— Begin Records for this task —

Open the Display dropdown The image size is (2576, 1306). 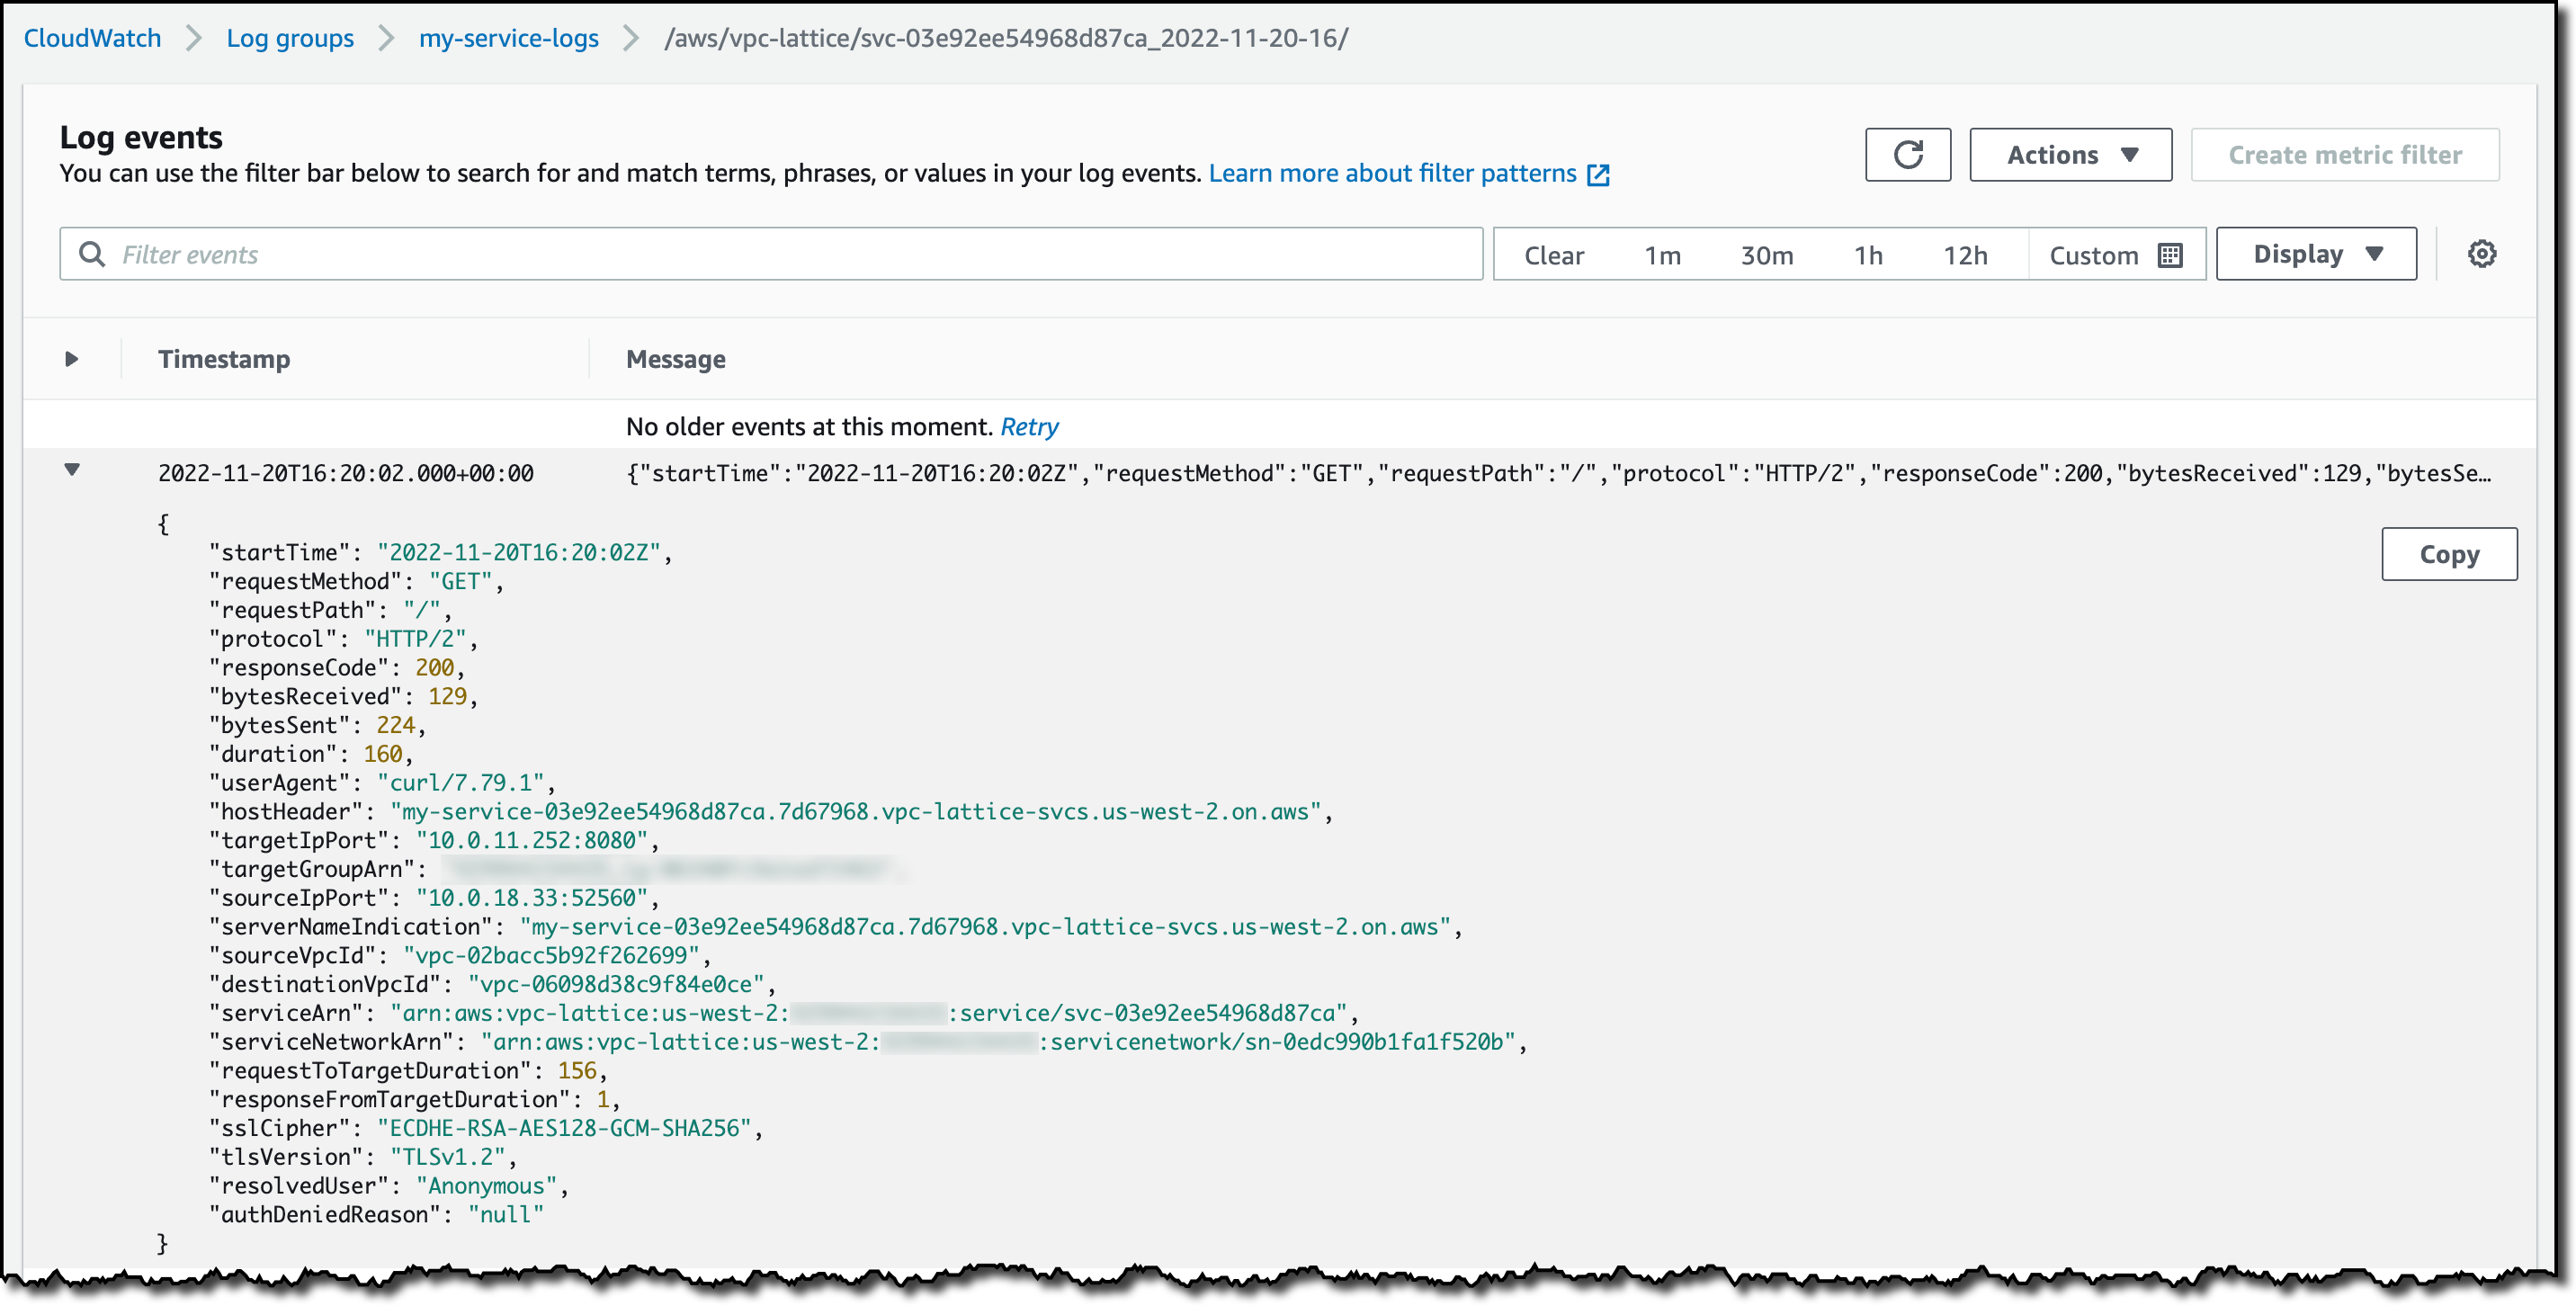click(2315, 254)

— End Records for this task —
— Begin Records for this task —

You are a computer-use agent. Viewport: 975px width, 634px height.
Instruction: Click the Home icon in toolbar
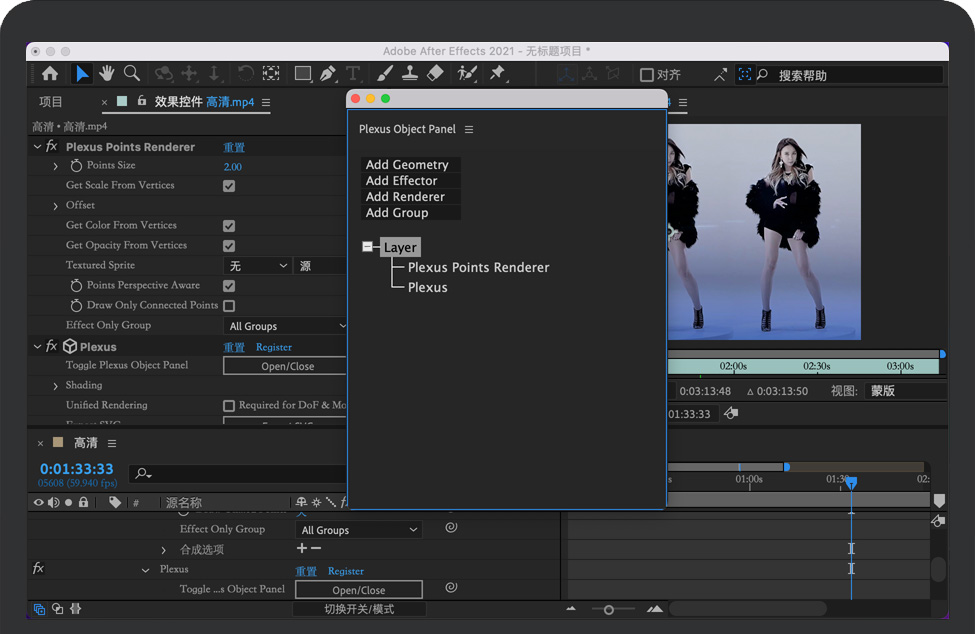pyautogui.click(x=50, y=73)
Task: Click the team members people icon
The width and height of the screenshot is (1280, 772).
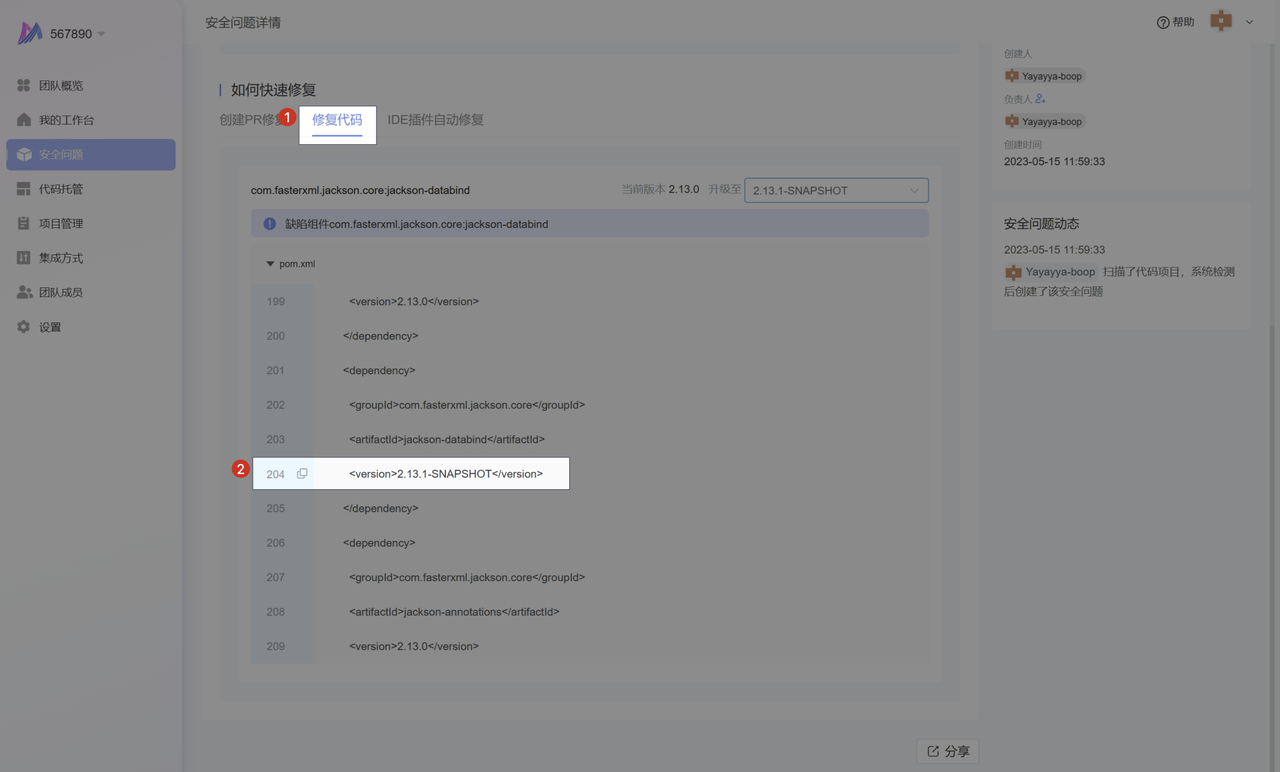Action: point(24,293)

— End Records for this task —
— Begin Records for this task —

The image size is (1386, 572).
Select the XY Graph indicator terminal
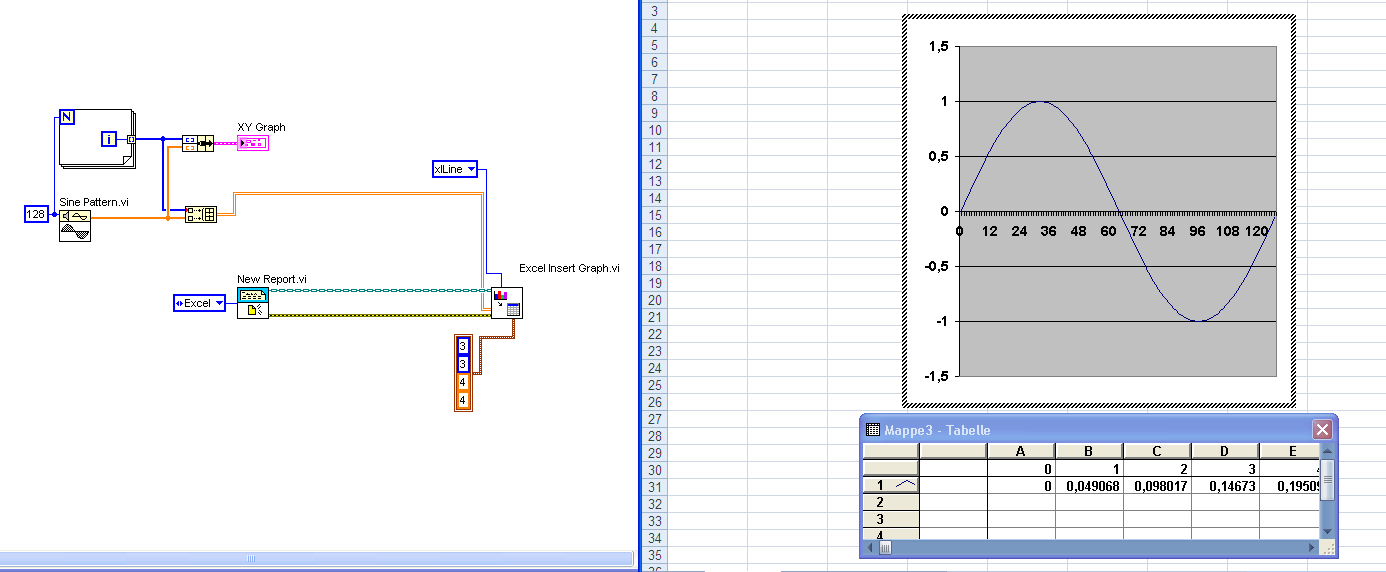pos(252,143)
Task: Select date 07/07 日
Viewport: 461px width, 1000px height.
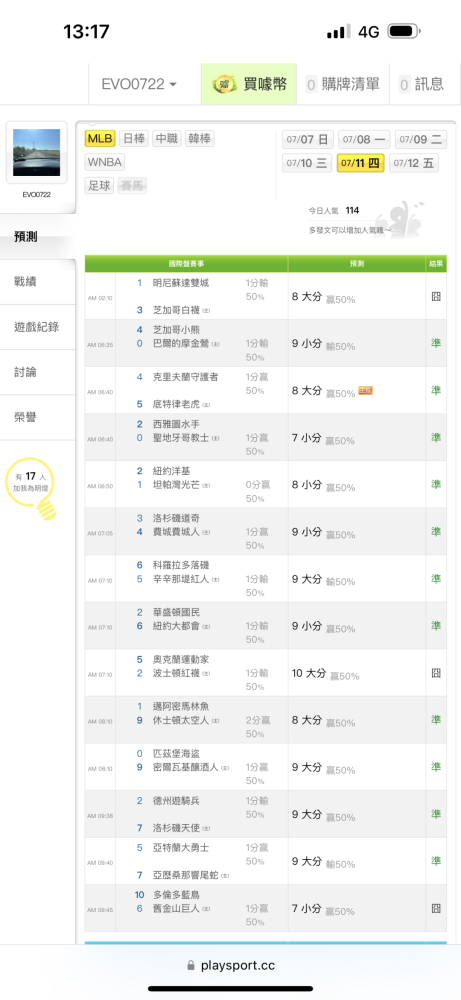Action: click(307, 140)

— End Records for this task —

→ What you should do:
Reproduce the entries starting with the line containing "The image size is (1386, 572)." and going on through the line containing "Action: click(307, 140)", leaving out the pictures.

→ Exercise answer:
The image size is (1386, 572).
Select the XY Graph indicator terminal
pos(252,143)
Task: Select date 07/07 日
Viewport: 461px width, 1000px height.
Action: click(307, 140)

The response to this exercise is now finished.